▶ _TASK GOAL_
Find each line in the records that contains the word "coordinates" and copy those lines out in full.

▶ _RECORD EXTRACTS_

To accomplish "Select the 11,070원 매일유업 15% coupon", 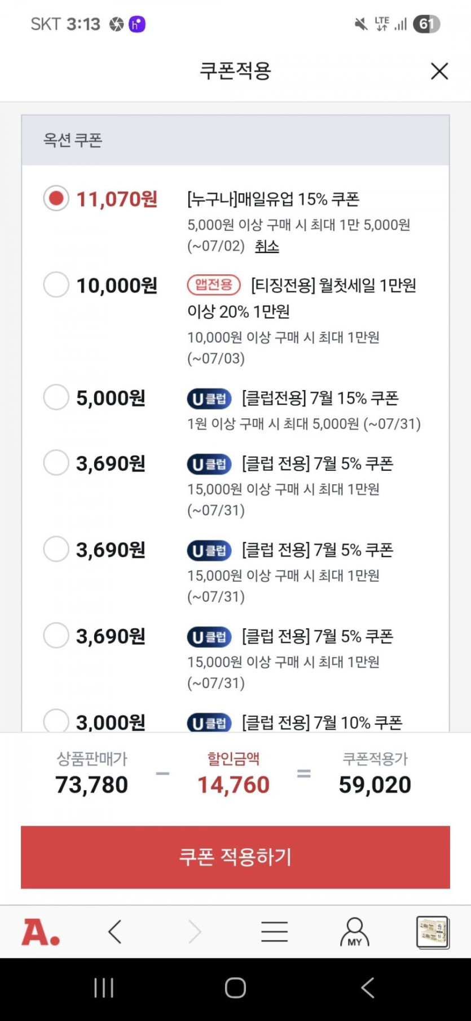I will click(x=56, y=199).
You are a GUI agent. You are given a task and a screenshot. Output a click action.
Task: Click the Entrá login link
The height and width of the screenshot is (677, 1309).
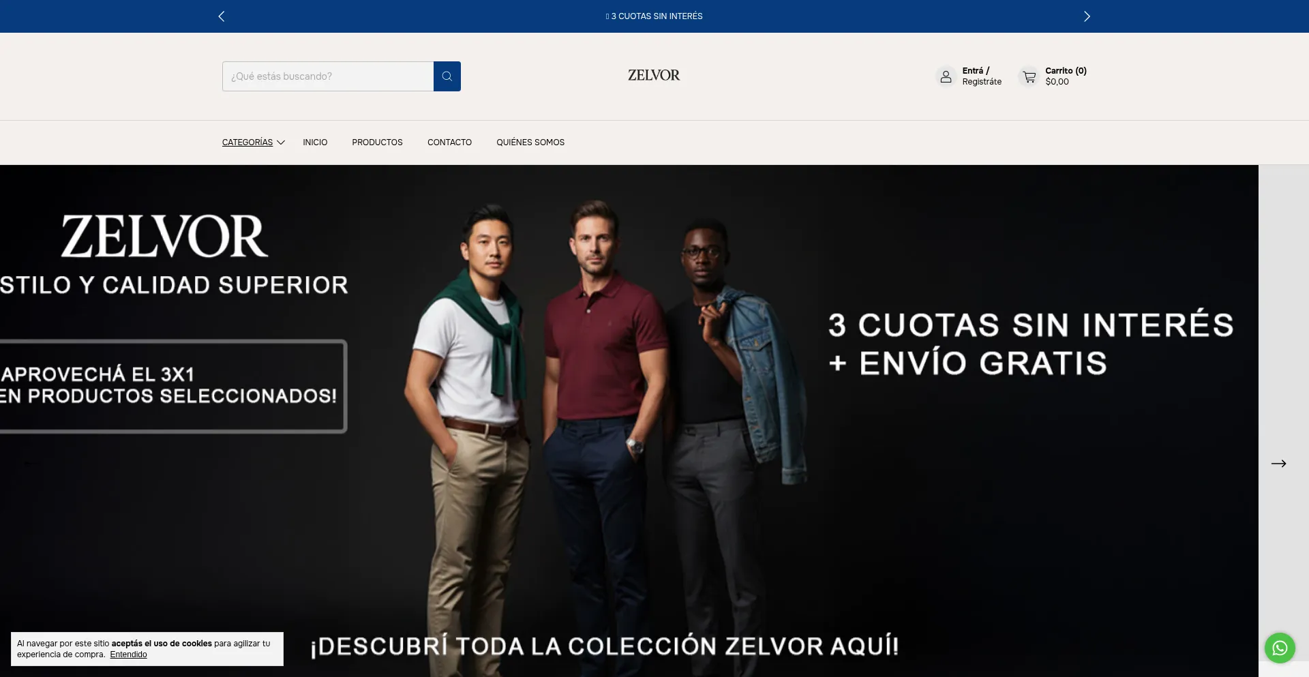pos(973,71)
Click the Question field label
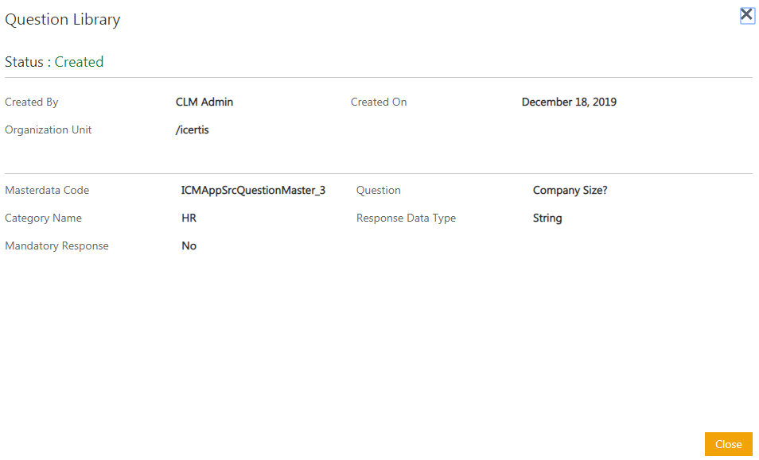The image size is (759, 460). pyautogui.click(x=379, y=191)
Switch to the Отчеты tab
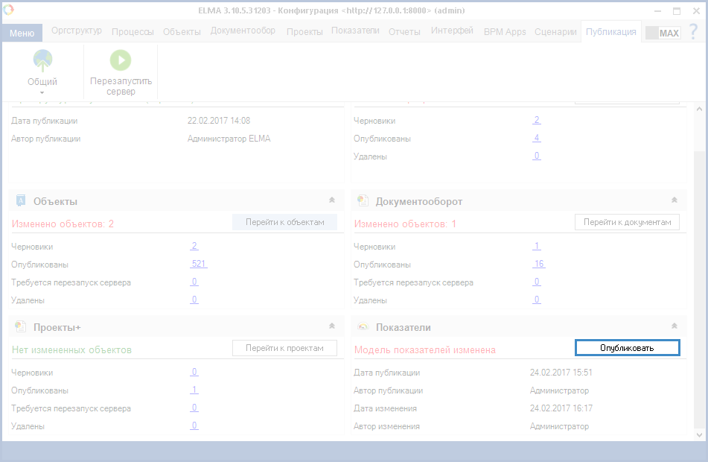The width and height of the screenshot is (708, 462). click(404, 32)
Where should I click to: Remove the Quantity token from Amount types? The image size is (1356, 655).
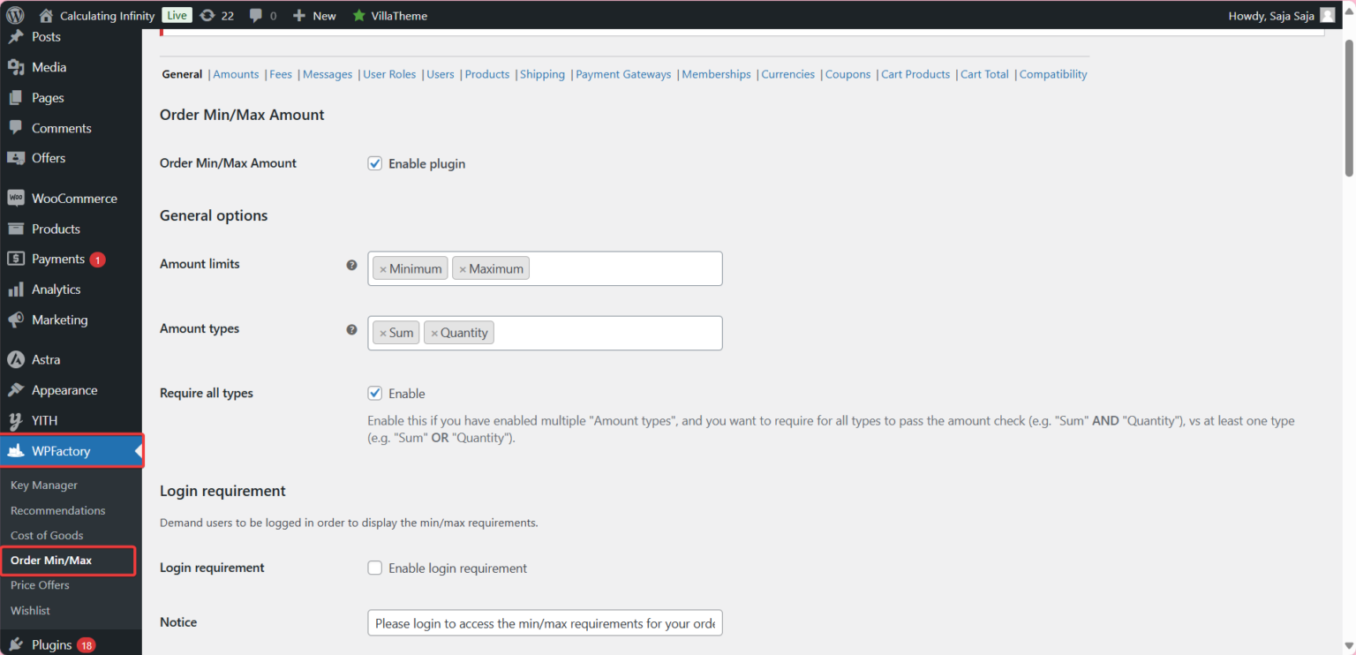pos(433,332)
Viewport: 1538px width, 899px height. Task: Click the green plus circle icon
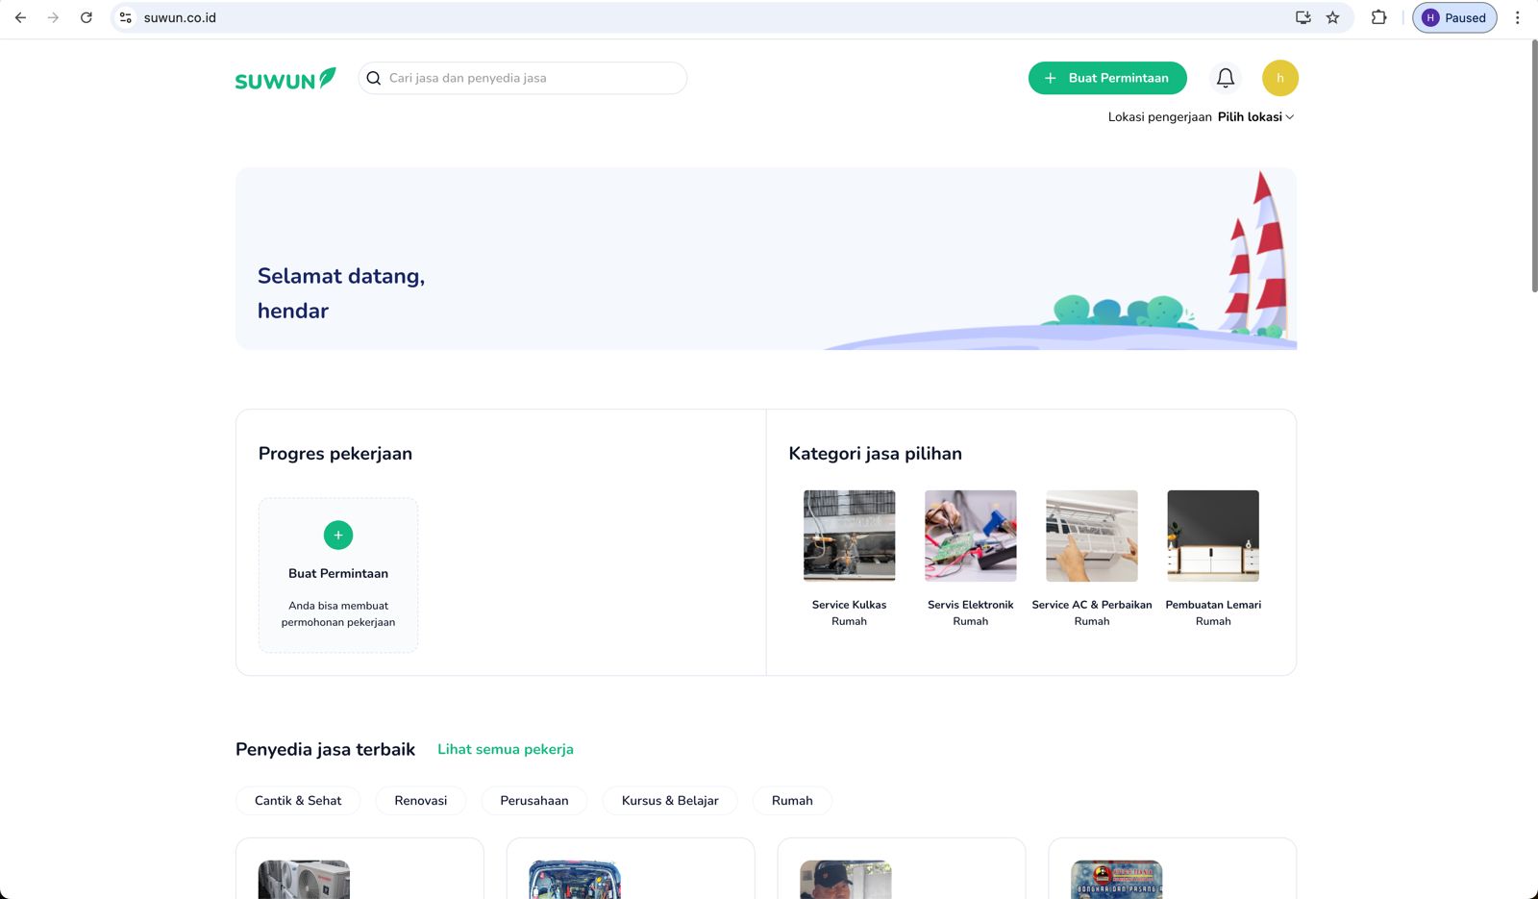(338, 535)
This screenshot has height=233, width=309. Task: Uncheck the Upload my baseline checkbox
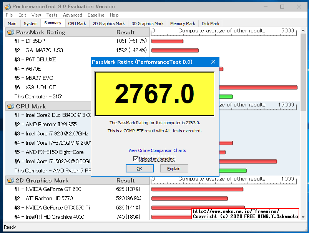coord(136,159)
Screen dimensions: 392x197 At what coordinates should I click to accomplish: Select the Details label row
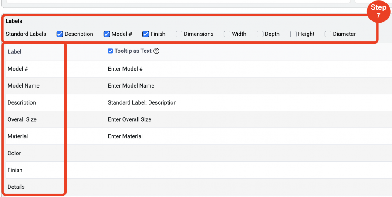click(199, 187)
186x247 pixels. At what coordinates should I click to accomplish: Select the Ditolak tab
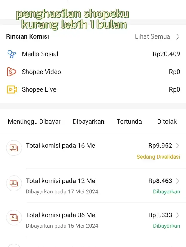(x=167, y=122)
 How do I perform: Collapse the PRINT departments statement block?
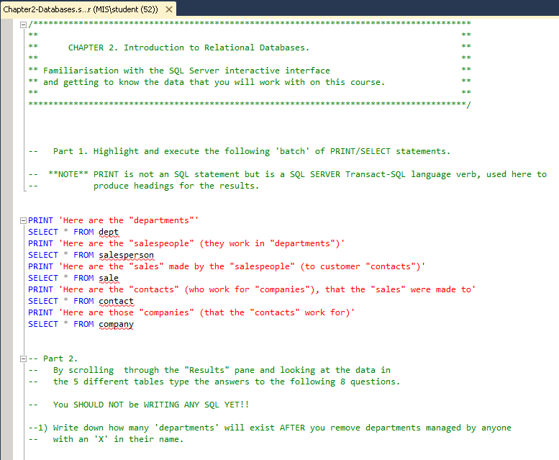23,220
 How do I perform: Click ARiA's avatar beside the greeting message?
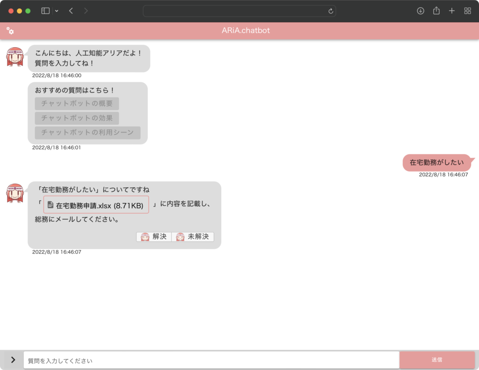coord(15,57)
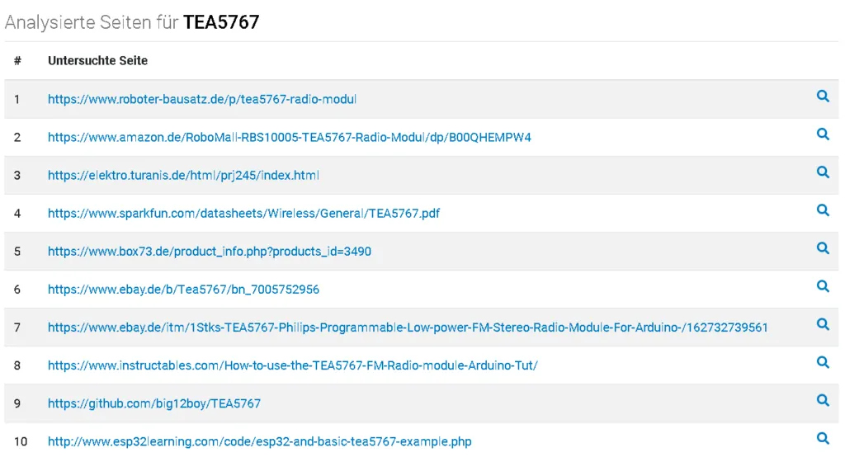Click magnifier icon for elektro.turanis.de row

[x=822, y=172]
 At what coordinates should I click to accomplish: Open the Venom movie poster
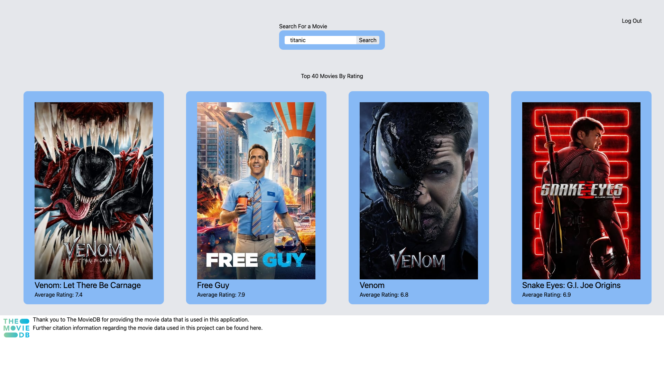click(x=419, y=191)
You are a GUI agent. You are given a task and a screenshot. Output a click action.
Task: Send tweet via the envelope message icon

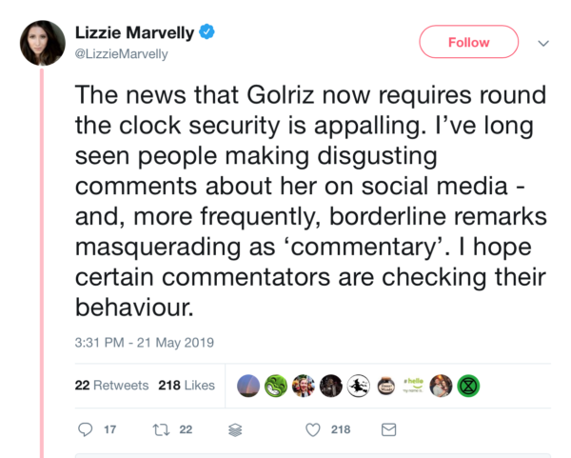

▶ _WORKED ANSWER_
Screen dimensions: 392x197 At what coordinates should I click to accomplish: Select the Details label row
186x247 pixels. At what coordinates should I click to accomplish: Select the Ditolak tab
 At what coordinates should I click to accomplish: Open the Venom movie poster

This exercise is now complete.